Fernanda – Sótão
O inesperado sempre acontece! Nem os
pensamentos mais tenebrosos me levaram para um espaço tão diminuto como este.
Viver aqui é uma verdadeira odisseia! Ora são palpitações, ora calafrios,
suores, tonturas…uma panóplia de desesperantes sensações que, não raras vezes,
me colocam num estado muito próximo do da loucura.
Que raio! Esta surpreendente claustrofobia
que me persegue há já dois anos acentuou-se desde que vim parar a este sótão.
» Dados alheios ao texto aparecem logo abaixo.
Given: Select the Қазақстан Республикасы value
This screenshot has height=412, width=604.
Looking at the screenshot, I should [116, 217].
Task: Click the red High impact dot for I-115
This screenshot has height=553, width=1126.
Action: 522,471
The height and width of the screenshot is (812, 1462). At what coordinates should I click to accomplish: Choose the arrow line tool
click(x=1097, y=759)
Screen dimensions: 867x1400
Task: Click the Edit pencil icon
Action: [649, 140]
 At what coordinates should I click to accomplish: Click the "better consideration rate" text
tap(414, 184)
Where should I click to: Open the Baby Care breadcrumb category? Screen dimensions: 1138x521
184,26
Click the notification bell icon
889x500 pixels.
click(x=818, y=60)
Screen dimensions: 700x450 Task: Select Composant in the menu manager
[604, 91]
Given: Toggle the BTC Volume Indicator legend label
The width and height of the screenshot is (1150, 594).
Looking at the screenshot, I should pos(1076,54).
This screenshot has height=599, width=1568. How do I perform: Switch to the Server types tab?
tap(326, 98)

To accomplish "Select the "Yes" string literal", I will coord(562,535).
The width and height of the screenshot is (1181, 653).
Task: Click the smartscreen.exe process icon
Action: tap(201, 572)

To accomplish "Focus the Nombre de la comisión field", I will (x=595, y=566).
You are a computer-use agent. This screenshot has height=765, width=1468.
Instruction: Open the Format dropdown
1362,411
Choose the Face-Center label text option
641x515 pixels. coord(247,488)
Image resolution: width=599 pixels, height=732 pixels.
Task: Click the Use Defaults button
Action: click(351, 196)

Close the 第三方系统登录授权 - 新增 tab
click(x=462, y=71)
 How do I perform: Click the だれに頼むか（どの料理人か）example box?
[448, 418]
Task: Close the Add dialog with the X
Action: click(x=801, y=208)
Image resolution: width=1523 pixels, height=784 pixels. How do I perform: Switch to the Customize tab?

Salva-me o também diminuto varandim, ao qual eu recorro sempre que sou assolada
por uma crise. E aí racha o caneco pois, não raras vezes, despertada pela
malvada, dou por mim a saltar da cama e a correr, desaforida, em “não trajes
menores” para o varandim, cujas janelas não tardam a escaqueirar tal é a
violência da sua abertura. E, como devem calcular, se alguma alma tem o azar -
ou será a sorte? - de ainda permanecer em vigília, entorna-se o caldo e emoções
diversas tomarão, certamente, conta de si.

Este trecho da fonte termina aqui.